And we want the search to be able to filter by this field to see if some value is in the list (e.g. find me all slack messages that a specific user was mentioned in)
It would be great to have support for this
Thanks!

jeffchuber · 2023-03-24T05:12:12Z

@Everminds hello! Is this information that you store outside of chroma as well? If so, I have another idea for a solution here.

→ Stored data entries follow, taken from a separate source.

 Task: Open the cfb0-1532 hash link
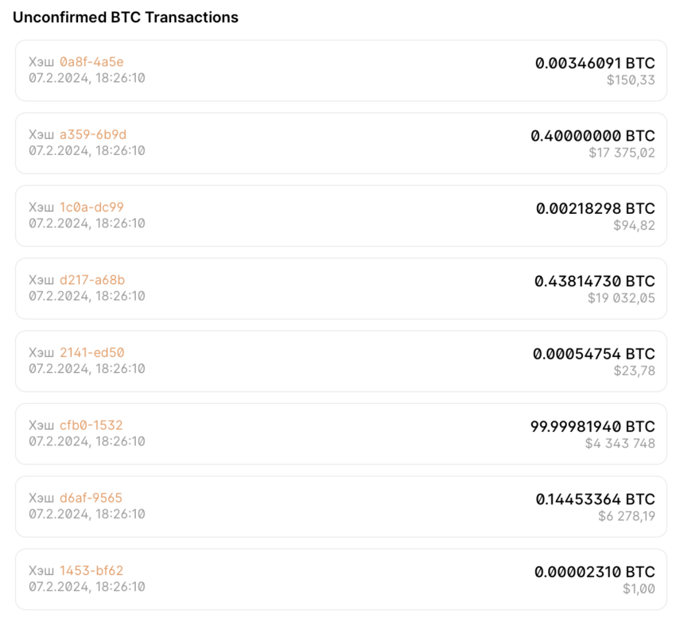click(x=91, y=425)
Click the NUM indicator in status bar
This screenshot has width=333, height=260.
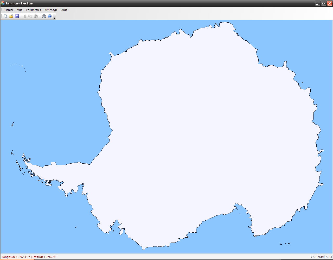point(321,257)
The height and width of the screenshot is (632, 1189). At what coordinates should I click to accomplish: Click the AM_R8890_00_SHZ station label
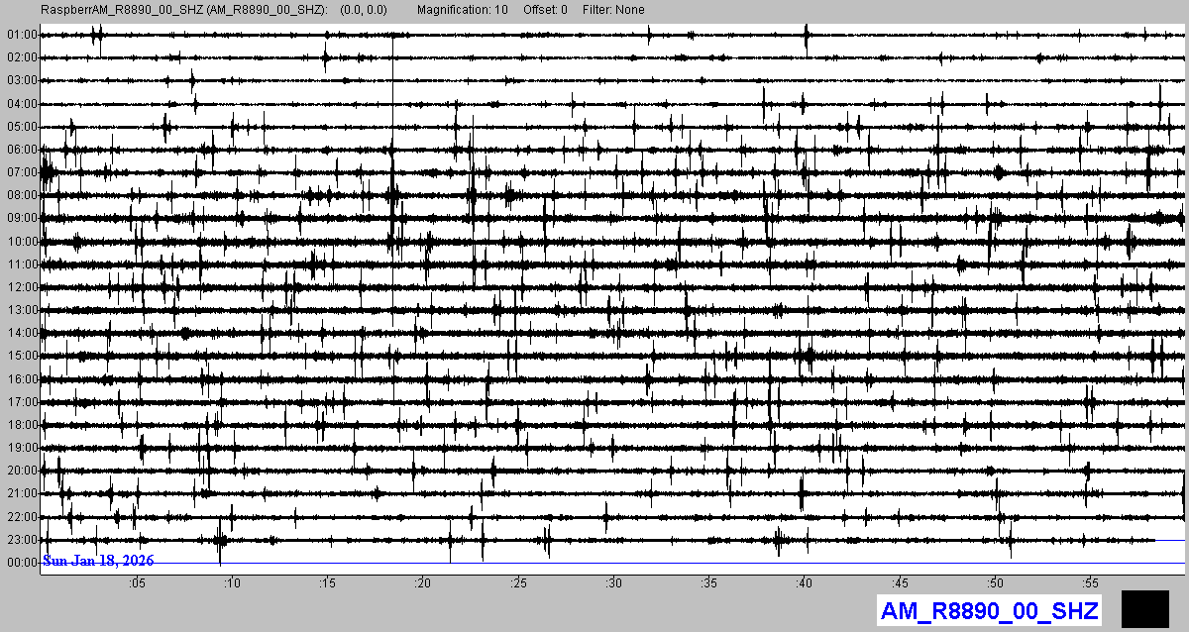click(x=988, y=611)
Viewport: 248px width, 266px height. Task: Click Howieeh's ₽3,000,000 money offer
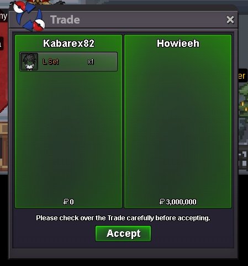tap(178, 202)
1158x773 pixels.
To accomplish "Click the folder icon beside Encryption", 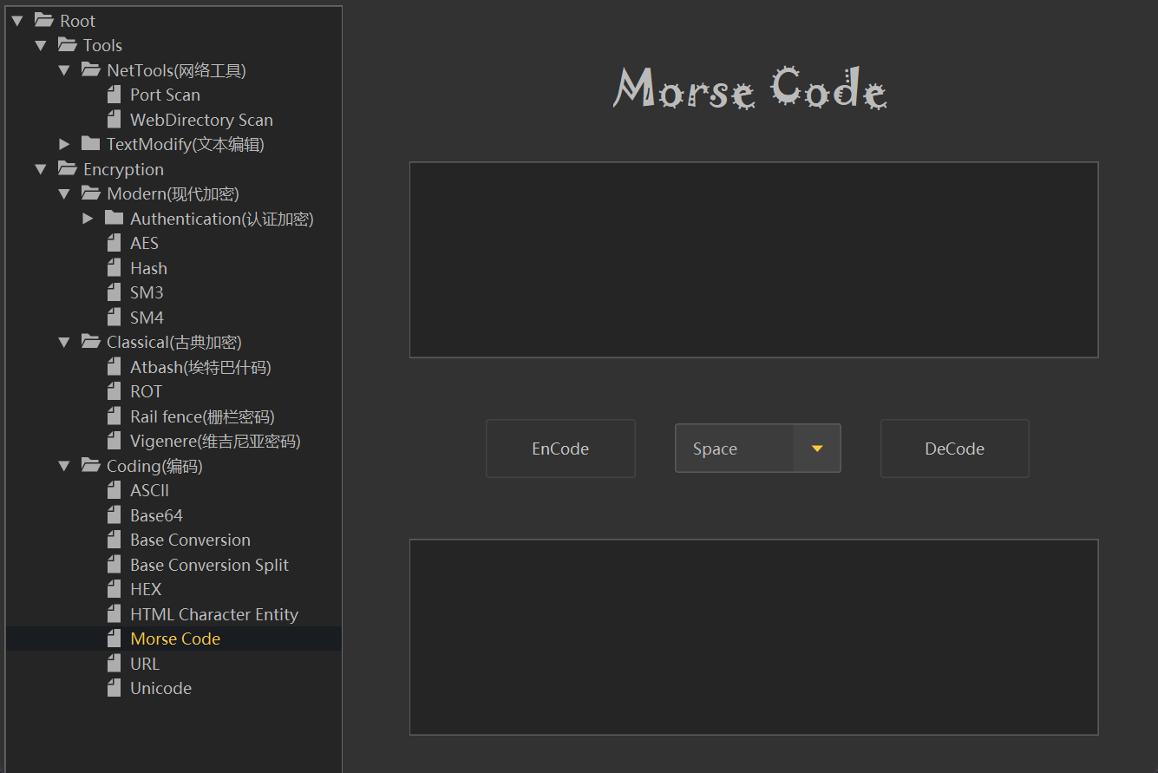I will [x=67, y=169].
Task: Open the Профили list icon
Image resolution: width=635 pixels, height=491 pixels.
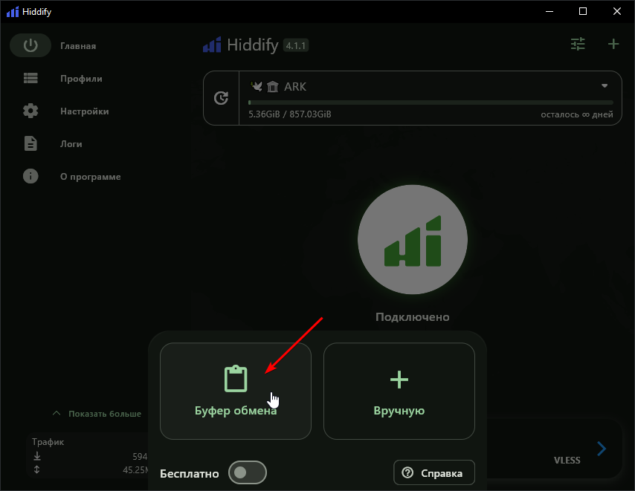Action: tap(30, 78)
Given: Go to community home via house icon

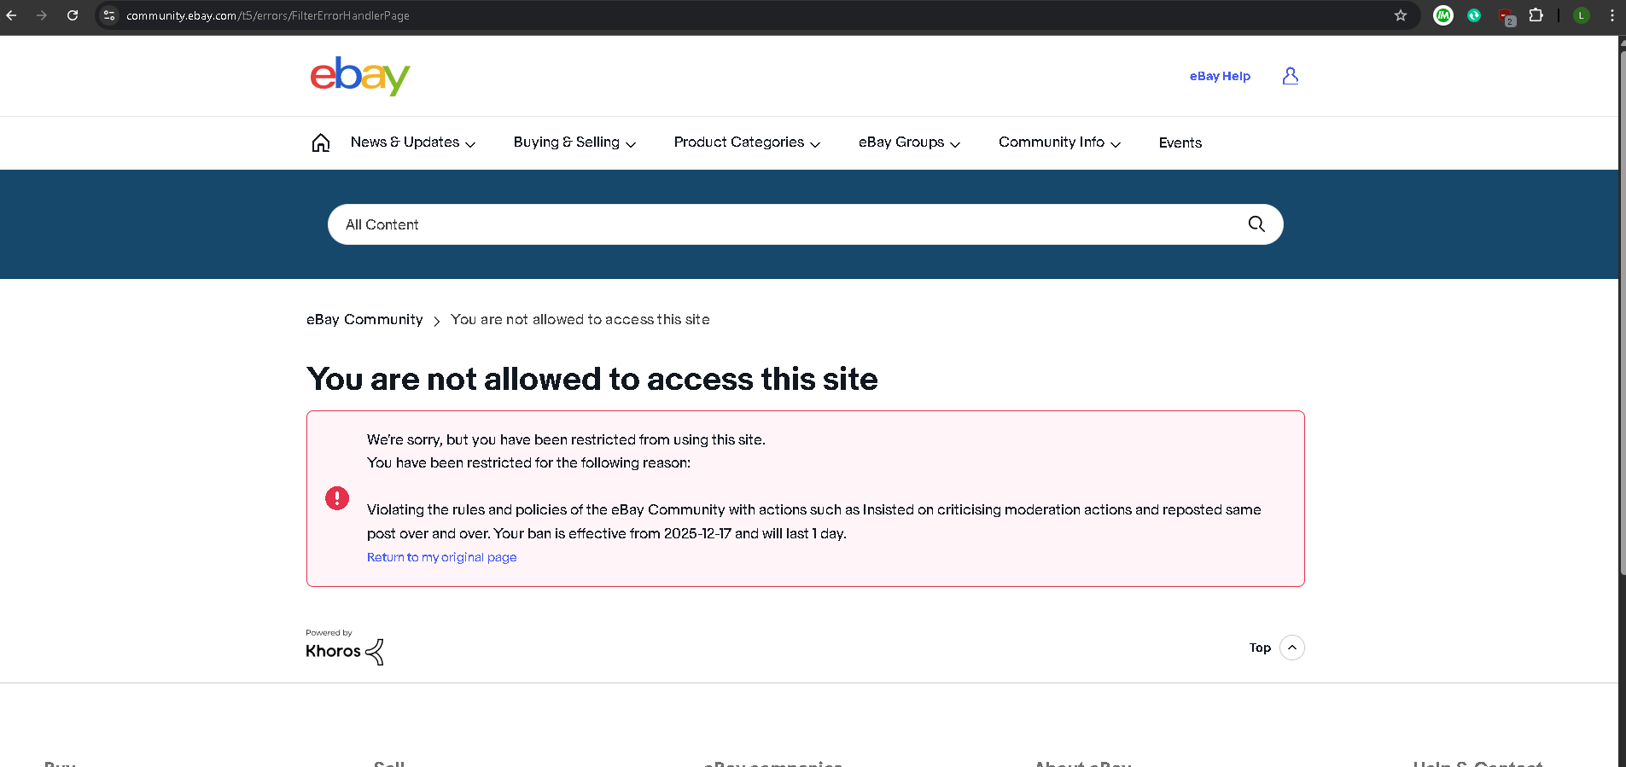Looking at the screenshot, I should 321,142.
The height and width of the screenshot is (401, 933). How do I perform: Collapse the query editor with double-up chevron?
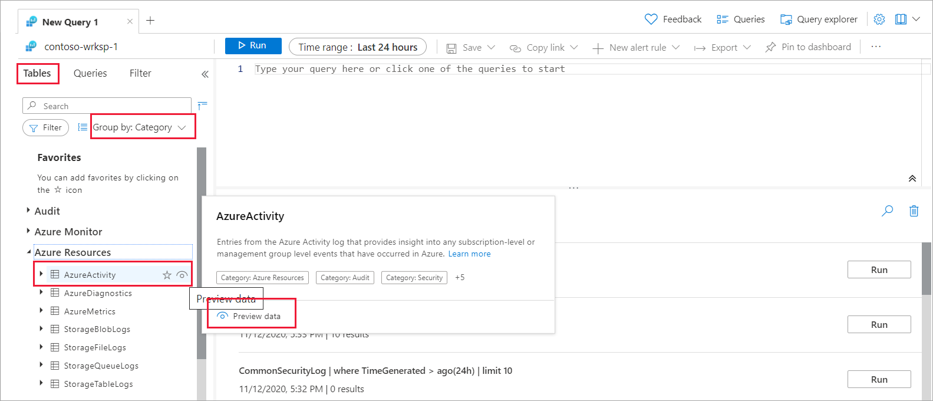[912, 179]
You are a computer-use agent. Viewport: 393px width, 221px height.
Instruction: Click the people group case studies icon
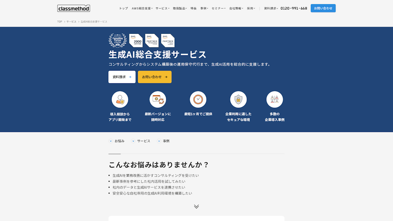[x=274, y=99]

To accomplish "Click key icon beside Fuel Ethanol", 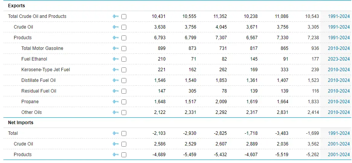I will tap(116, 59).
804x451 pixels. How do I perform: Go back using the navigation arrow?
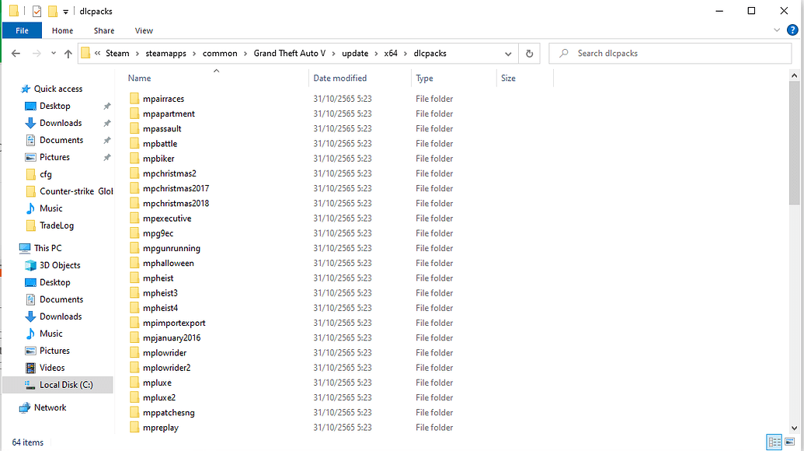click(x=16, y=53)
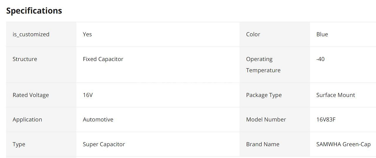Viewport: 376px width, 158px height.
Task: Select the Package Type label
Action: [x=264, y=95]
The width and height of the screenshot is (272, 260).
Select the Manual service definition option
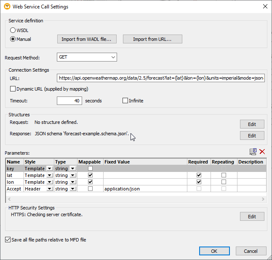click(x=13, y=39)
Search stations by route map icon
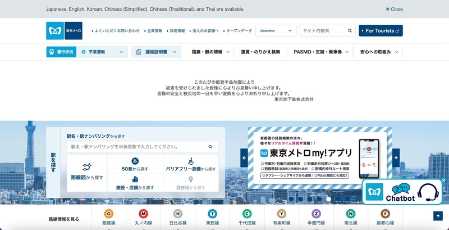The width and height of the screenshot is (449, 230). coord(87,167)
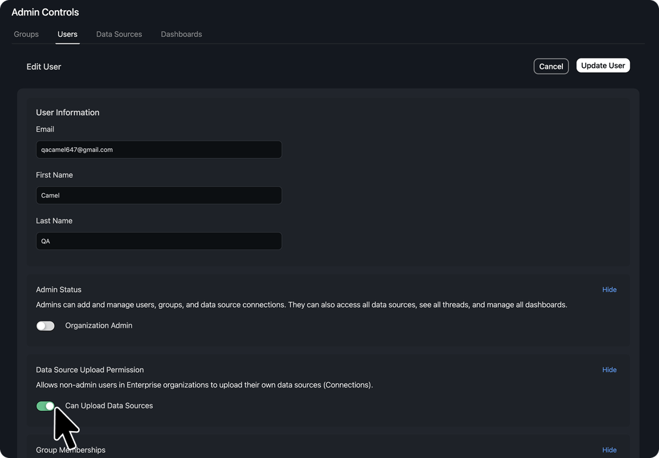The image size is (659, 458).
Task: Click the Can Upload Data Sources label
Action: tap(109, 406)
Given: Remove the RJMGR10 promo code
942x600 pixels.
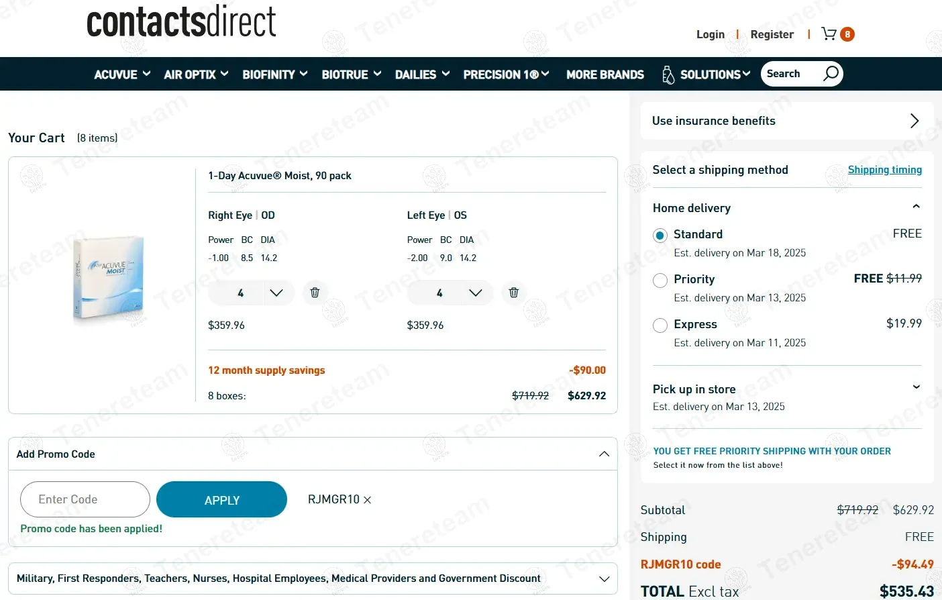Looking at the screenshot, I should point(368,500).
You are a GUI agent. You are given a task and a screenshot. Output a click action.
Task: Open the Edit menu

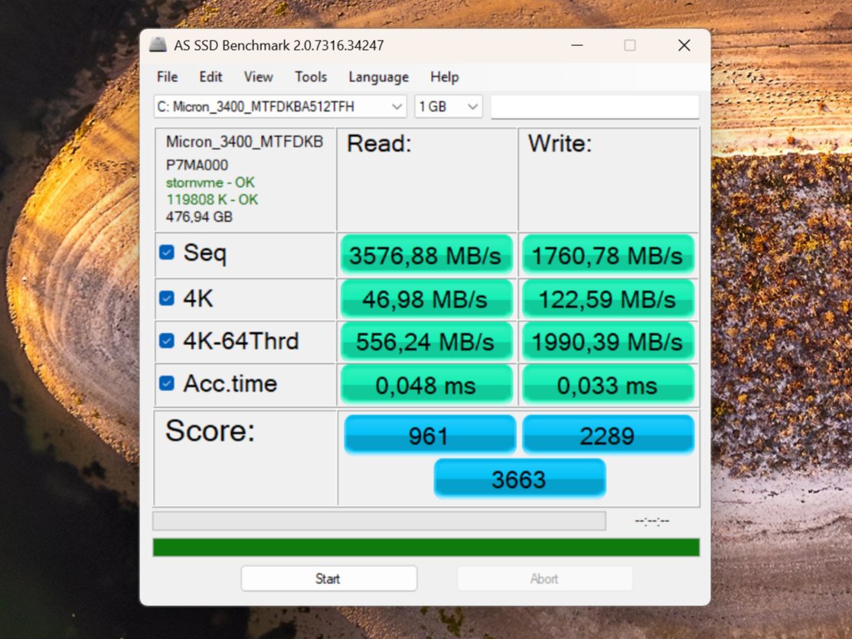tap(211, 77)
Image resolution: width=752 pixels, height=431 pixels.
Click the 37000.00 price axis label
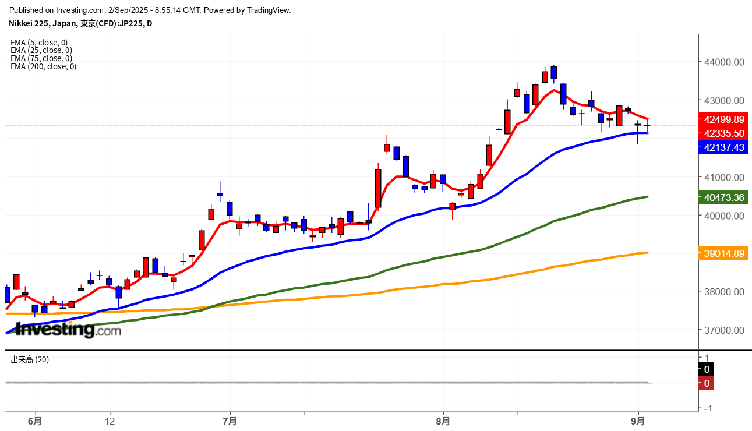tap(724, 330)
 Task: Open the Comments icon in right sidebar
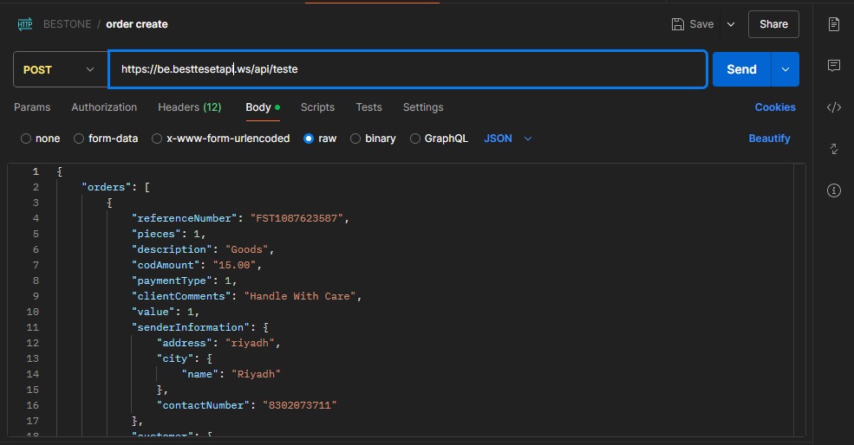[834, 66]
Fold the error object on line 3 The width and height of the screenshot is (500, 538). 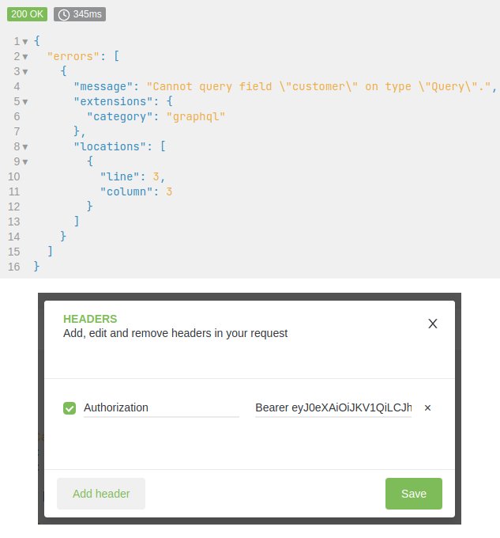pyautogui.click(x=25, y=71)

mangate · 2023-03-24T05:20:30Z

We can save it outside though it would be less convenient

Everminds · 2023-04-02T09:03:51Z

@jeffchuber any updates on this one?

8rV1n · 2023-05-19T06:26:12Z

I would vote for this, it will be very useful if it supports the list directly and we won't need 3rd tool to retrieve all the vectors and compare again.

It will be helpful for scenarios like we get a doc describing a thing but with different versions, models, etc.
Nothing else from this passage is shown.